▶ What to produce
List every line below that contains the string "width", matching its case exactly.

▶ Lines for locating described items
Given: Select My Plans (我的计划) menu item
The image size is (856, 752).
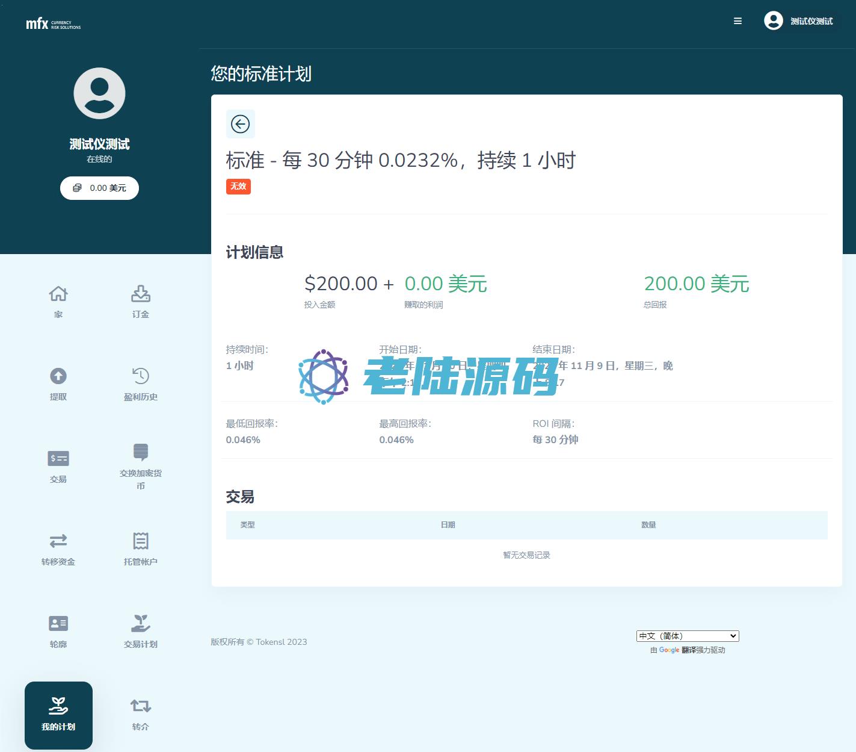Looking at the screenshot, I should 58,715.
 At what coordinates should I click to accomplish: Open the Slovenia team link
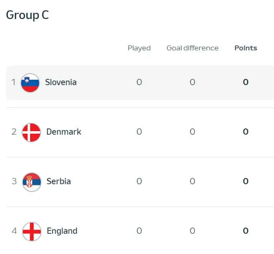(61, 82)
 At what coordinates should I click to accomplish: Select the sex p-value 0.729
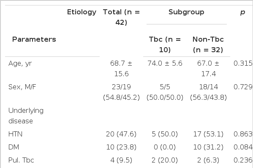243,87
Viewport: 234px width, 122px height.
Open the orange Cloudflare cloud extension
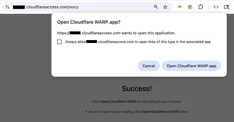[180, 7]
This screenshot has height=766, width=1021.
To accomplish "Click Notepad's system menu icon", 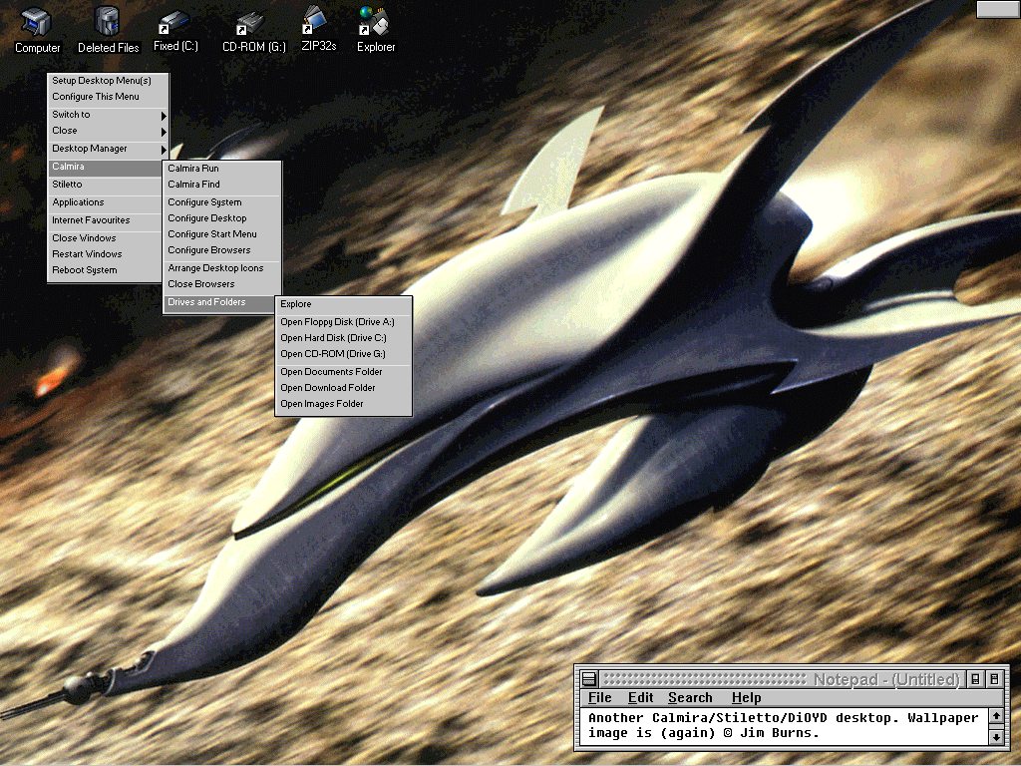I will 589,679.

▶ Task answer
Viewport: 234px width, 122px height.
This screenshot has height=766, width=1021.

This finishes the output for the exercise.